HN implicitly positions itself as "the smarter Reddit" but in my experience most subreddits of value don't have strong time zone bias. Anything that doesn't force me to post in the "SV programmers are slacking off" time window and compete for attention with a bazillion other posts would be welcome.

dang2 hours ago
taintegral10 hours ago

Done! Thanks for the boost, I appreciate it very much. :)

Ntrails9 hours ago

It is a lovely piece, though I had an advantage of knowing ricochet robots already (which I immediately started thinking about solving).

User2312 hours ago

This is the kind of gem that keeps me coming back to HN. Thanks!

veselin10 hours ago

This reminds me of the problems we did 15-20 ago at IOI or ACM ICPC. We did these in pure C then, sometimes C++.

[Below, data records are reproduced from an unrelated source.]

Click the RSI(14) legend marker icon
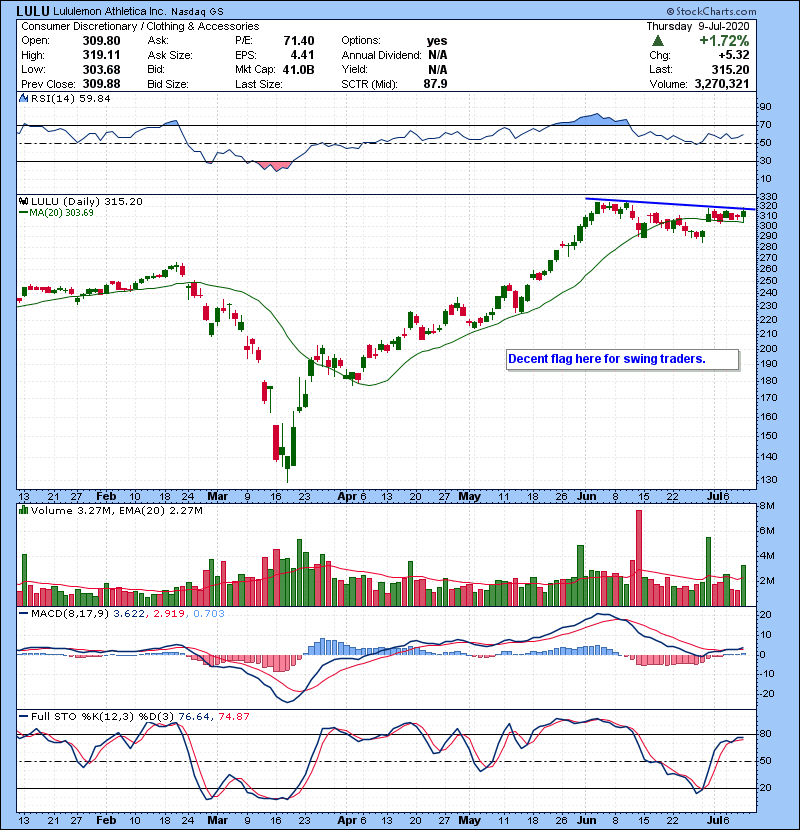 (x=23, y=99)
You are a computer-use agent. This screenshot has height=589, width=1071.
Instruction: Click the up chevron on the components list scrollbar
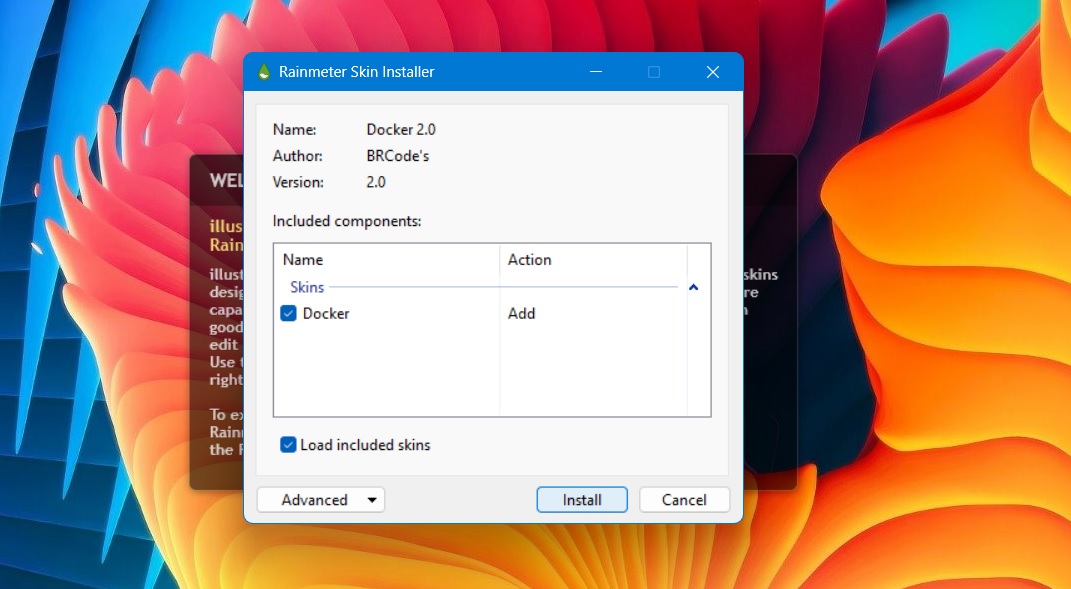click(x=694, y=286)
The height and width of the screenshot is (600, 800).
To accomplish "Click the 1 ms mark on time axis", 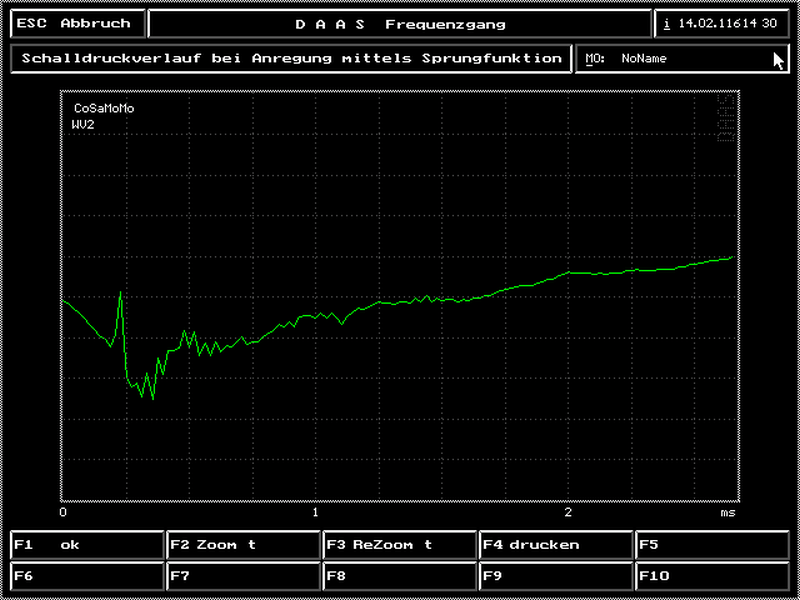I will tap(315, 512).
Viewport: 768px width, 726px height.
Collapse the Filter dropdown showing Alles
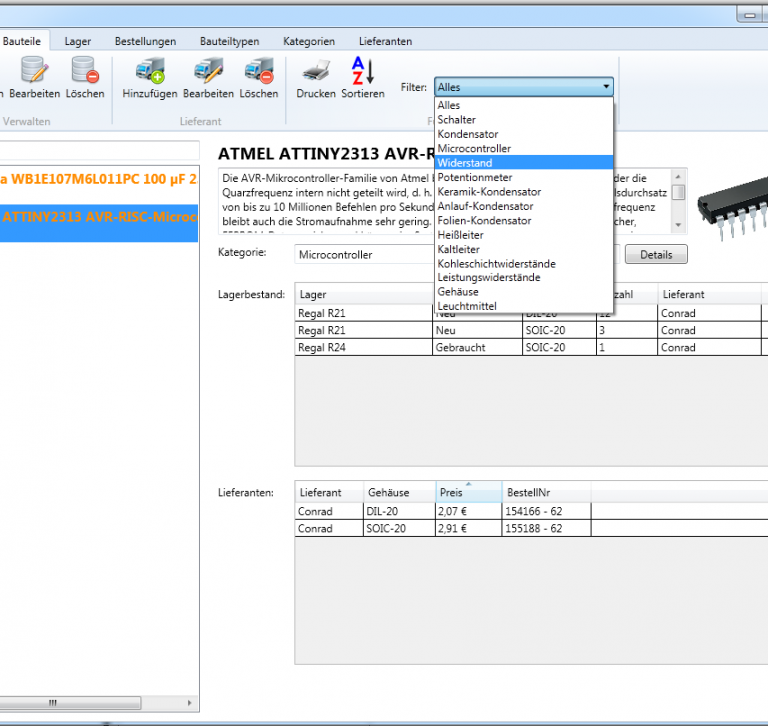coord(605,88)
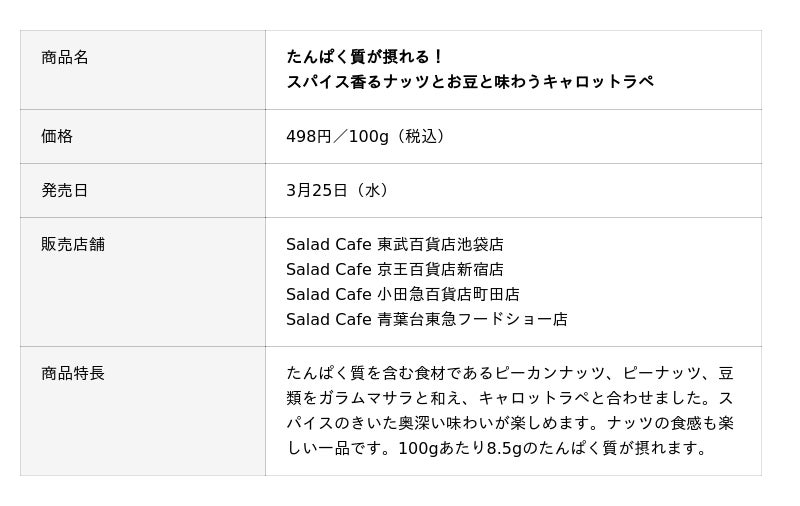Click the 販売店舗 row label
This screenshot has height=506, width=800.
point(73,245)
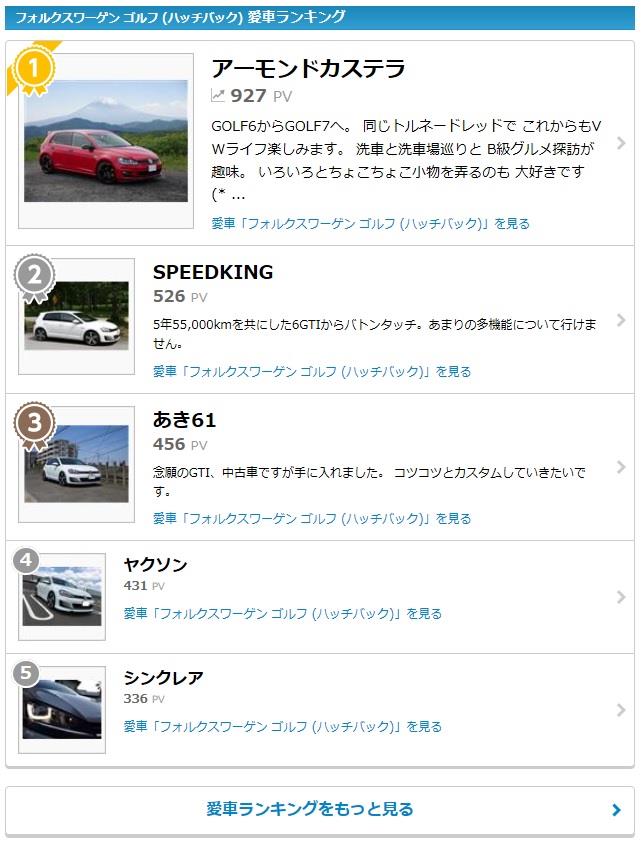
Task: Open あき61 entry via right chevron
Action: pyautogui.click(x=621, y=467)
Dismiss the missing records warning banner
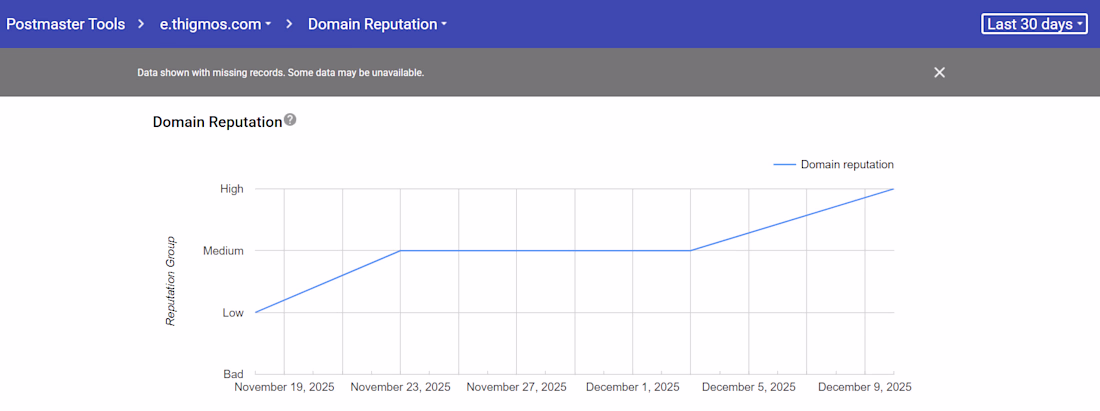This screenshot has width=1100, height=411. coord(939,72)
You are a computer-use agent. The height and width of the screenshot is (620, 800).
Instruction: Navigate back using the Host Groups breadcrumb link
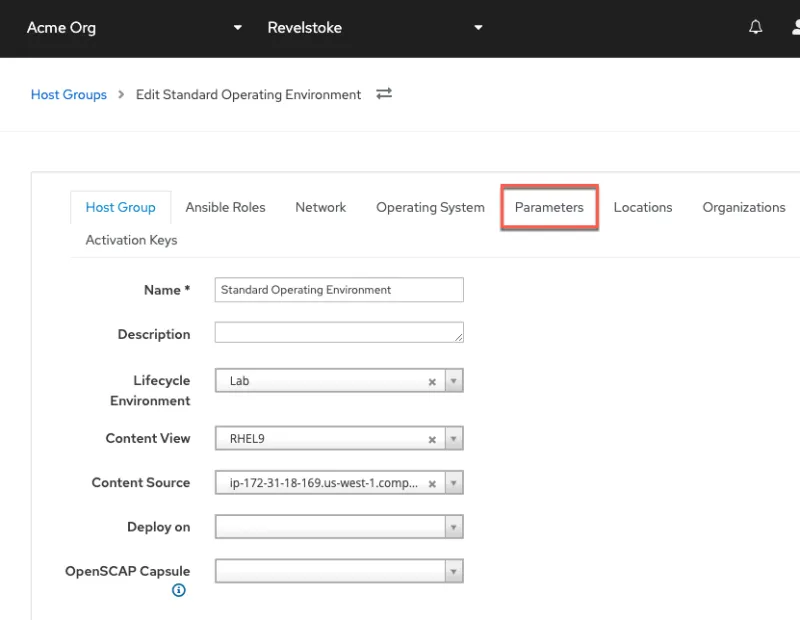tap(68, 94)
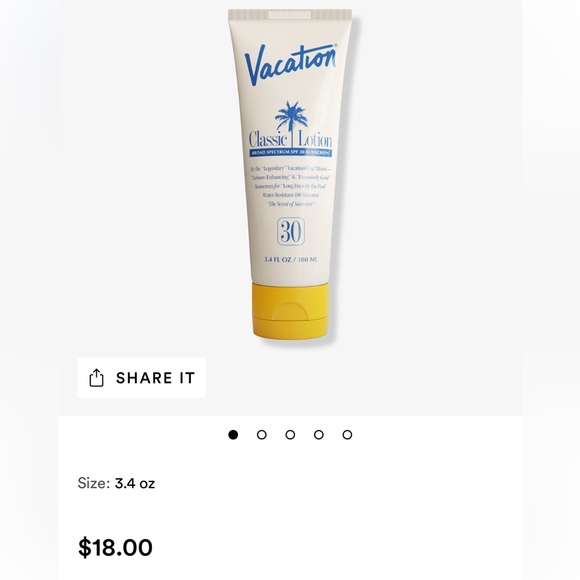The image size is (580, 580).
Task: Click the yellow cap of the tube
Action: pos(290,310)
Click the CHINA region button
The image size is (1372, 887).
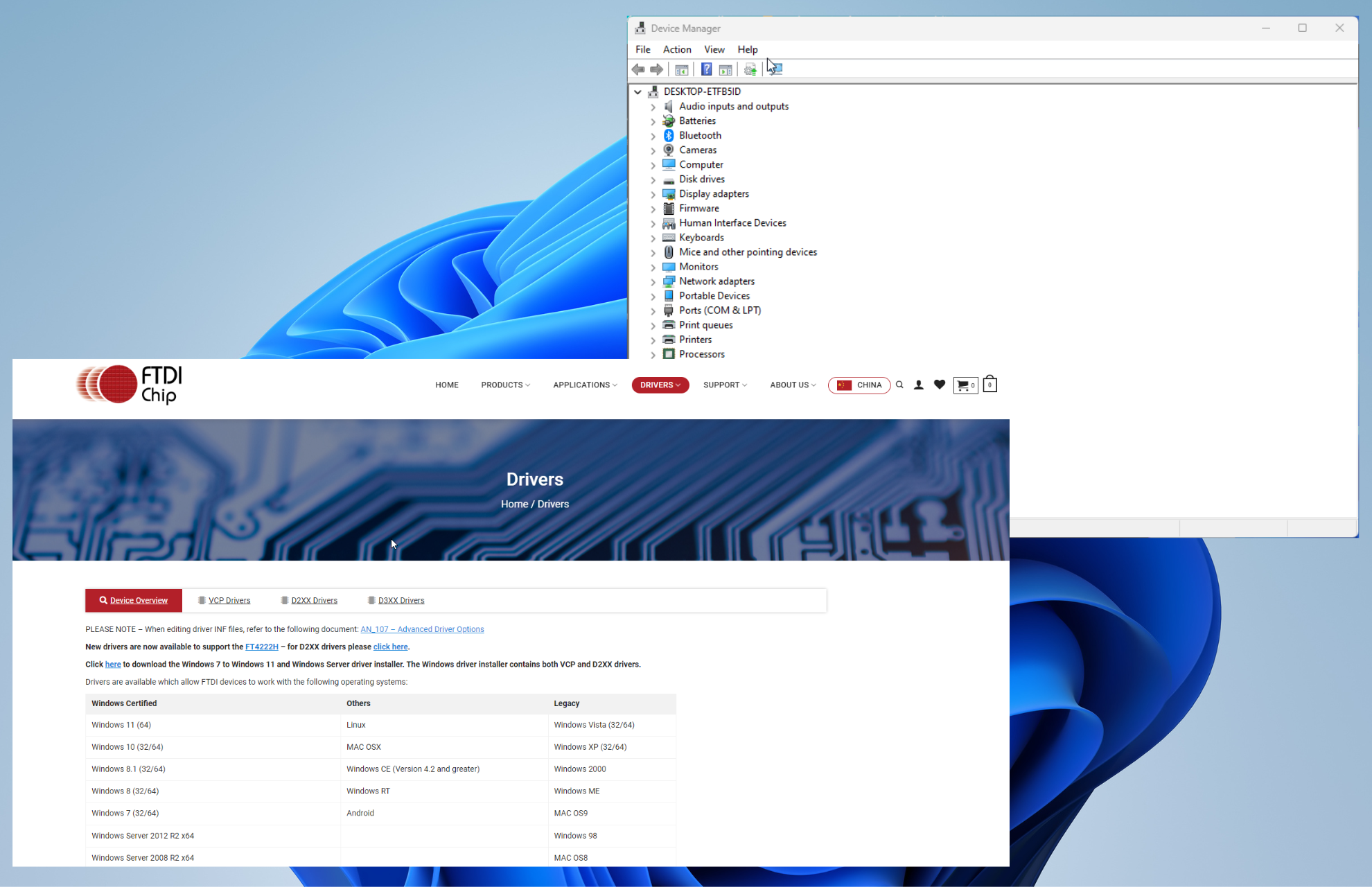pos(859,385)
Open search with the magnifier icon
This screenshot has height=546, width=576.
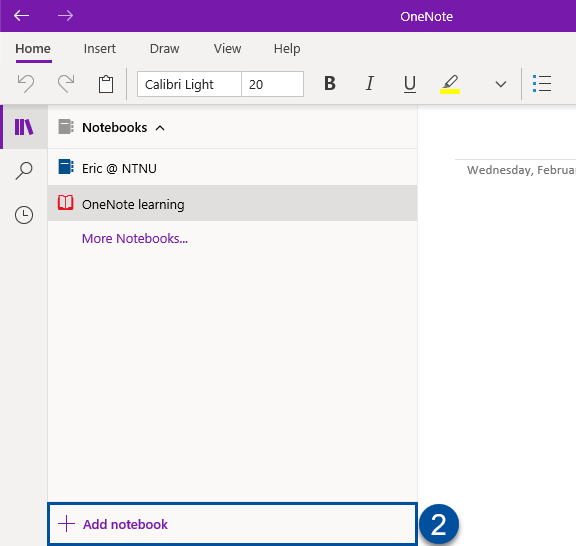[24, 171]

I would have kept the states in a different way. Instead of making a vector/array of actors, I would make a pair of bitvectors the size of the grid. 1 is set if there is a blue (resp. red) actor at that position. No sorting is needed and it seems that for more practical puzzles this gives smaller state. All move operations are still easy to implement.

taintegral10 hours ago

That would definitely work, and I’d be interested in the performance impact. This was written so that the state size would scale with the number of actors rather than the size of the grid. There is a degenerate case where a massive mostly empty grid becomes difficult not only to store in memory, but also to transition on move. The transition function would take time proportional to the size of the grid rather than the number of actors.

lalaland112511 hours ago

I think it would be super neat to also compare this to a generic SAT solver based solution.

cerved6 hours ago

or CP solver

whatever11 hour ago

Or an Integer Programming solver

matsemann6 hours ago

The transitions can often be sped up by not cloning and modifying state, but instead keeping track of all transitions and rollbacking. Not sure if it's doable here, since undoing a LEFT cannot know if the box was already the wall. So might need some extra bookkeeping. But for instance when solving 8-queens, sudoku or similar for huge grids, just walking back up the tree of transitions and undoing and reapplying stuff yields an immense speedup.

Edit: I see Radim mentions the same in a response to someone else.

petters10 hours ago

How is this puzzle NP-hard? Genuine question, because of the number of pieces is bounded, it's solvable with a shortest path in a graph with a polynomial number of nodes.

contravariant4 hours ago

Wouldn't the size of the graph grow something like $n^k / k!$ ? This is not polynomial in $k$.

taintegral10 hours ago

Bounding the maximum number of actors is just an optimization for the cases we want to solve. Of course if you wanted to really solve any case you would need infinite space, and that’s not achievable either. If you desired, you can also just omit that particular optimization. :) I think a better way to phrase it is that we are writing a solver for a reasonable subset of inputs to an NP-hard problem.

grandpa4 hours ago

  git clone --branch start
  Cloning into 'anima_solver'...
  fatal: Remote branch start not found in upstream origin
taintegral3 hours ago

This is fixed now.

antman11 hours ago

Really great write up, some comment in it why in A* we need the heuristic to be the way it is. A* is a generic algorithm but given other problem knowledge i.e. the flat game map, an alternative algorithm selection and testing process would be a great addition. Overall great though.

t3chn0l0g1c6 hours ago

Very nice article. I´ve spent quite some time optimizing a solver for, but due the insanely large search space in the larger puzzles its quite not as easy. Can recommend that for anyone looking for a challenge.